July 10, 2019
Israeli Researcher Rolls Out Flying/Driving Robot

“Hashem made wild beasts of every kind and cattle of every kind, and all kinds of creeping things of the earth. And Hashem saw that this was good.” Genesis 1:25 (The Israel Bible™)

Article by Judy Siegel-Itzkovich, published on Technion.ac.il on May 20, 2019.

(Photos courtesy of Prof. David Zarrouk)(Photos courtesy of Prof. David Zarrouk)

It flies like Superman, crawls through small spaces like a cockroach, delivers packages like your favourite pizza-shop messenger and drives like a Formula One World Champion. The world’s first experimental robot drone that soars into the sky like a typical quadcopter, drives on tough terrain and squeezes into tight niches using the same motors, has been developed by imaginative and skilled researchers at Ben-Gurion University of the Negev (BGU) in Beersheba.

* _Assigned task 1_
According to the article about the flying and driving robot, where was the robot drone developed?
* _Assigned task 2_
Please resume the article about the flying and driving robot after its last sentence.

* _Saved data_
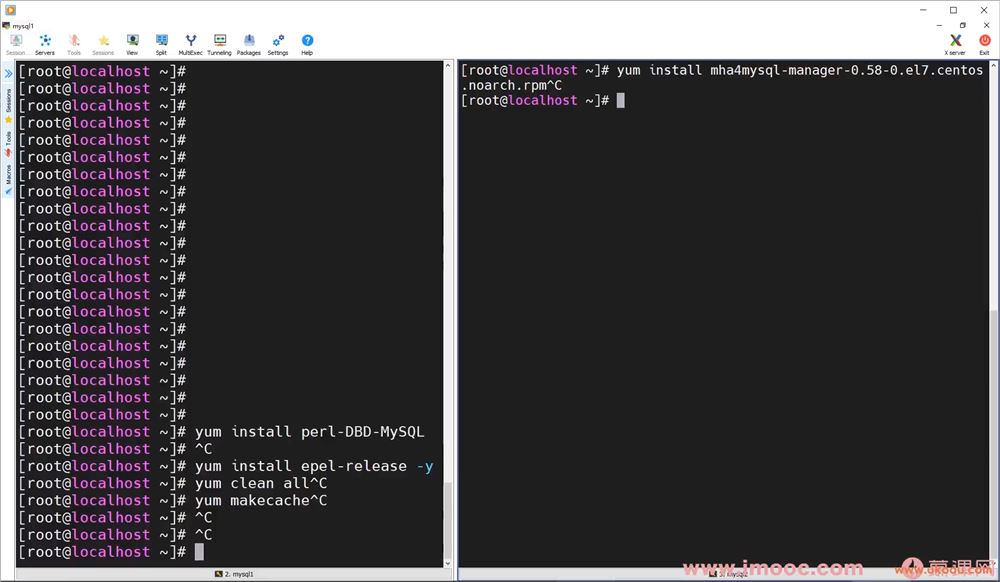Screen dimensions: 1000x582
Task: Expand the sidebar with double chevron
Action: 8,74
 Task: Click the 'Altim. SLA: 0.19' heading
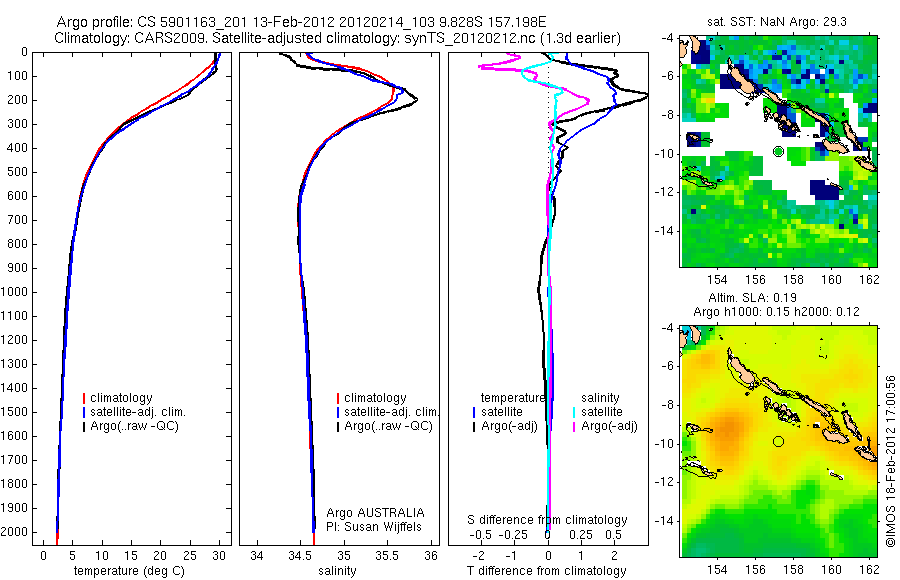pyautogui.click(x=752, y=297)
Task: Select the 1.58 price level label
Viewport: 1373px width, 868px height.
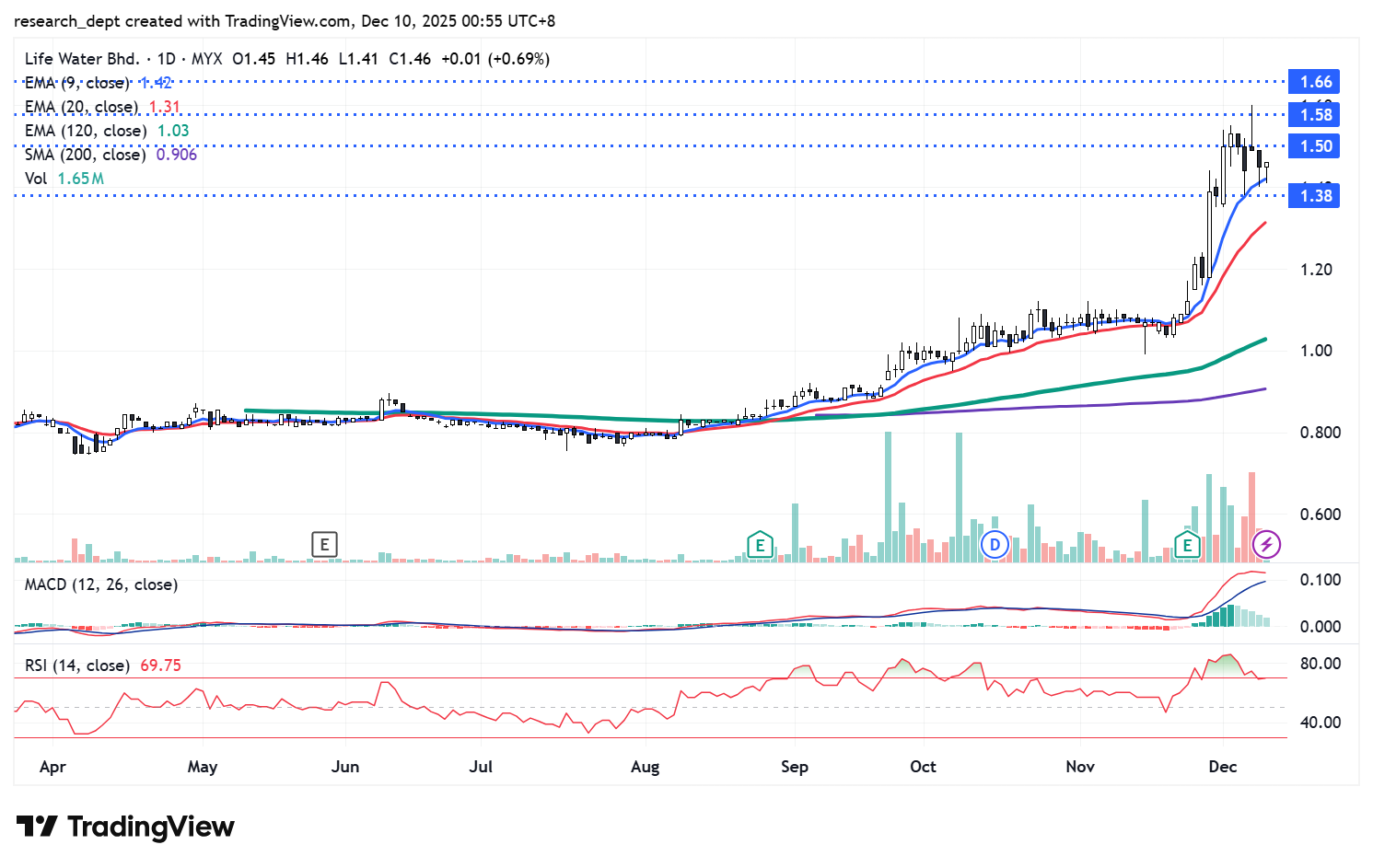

* _Final answer 1_
At Ben-Gurion University of the Negev (BGU) in Beersheba.

* _Final answer 2_
(Photos courtesy of Prof. David Zarrouk)(Photos courtesy of Prof. David Zarrouk)

The hybrid FSTAR (flying sprawl-tuned autonomous robot) is due to be introduced at the International Conference on Robotics and Automation 2019 in Montreal, Canada on May 20. It was developed in BGU’s Bio-Inspired and Medical Robotics Lab by Prof. David Zarrouk, a senior lecturer in BGU’s department of mechanical engineering and head of the Bio-Inspired and Medical Robotics Lab, together with his graduate student, Nir Meiri.

The department was among the first established in the nearly 50-year-old university. The first class graduated in 1970, and many of them remained in the Negev to work.

Its research focuses on modelling, designing and manufacturing of unique robots, including miniature crawling robots and serial crawling robots for search & rescue applications, space, maintenance, agricultural and medical purposes. They specialize in designing minimally actuated robots that are easy to control and operate, as well as on modelling the interaction between robots and slippery and compliant environments. Our manufacturing techniques include machining, laser cutting, and 3D printing.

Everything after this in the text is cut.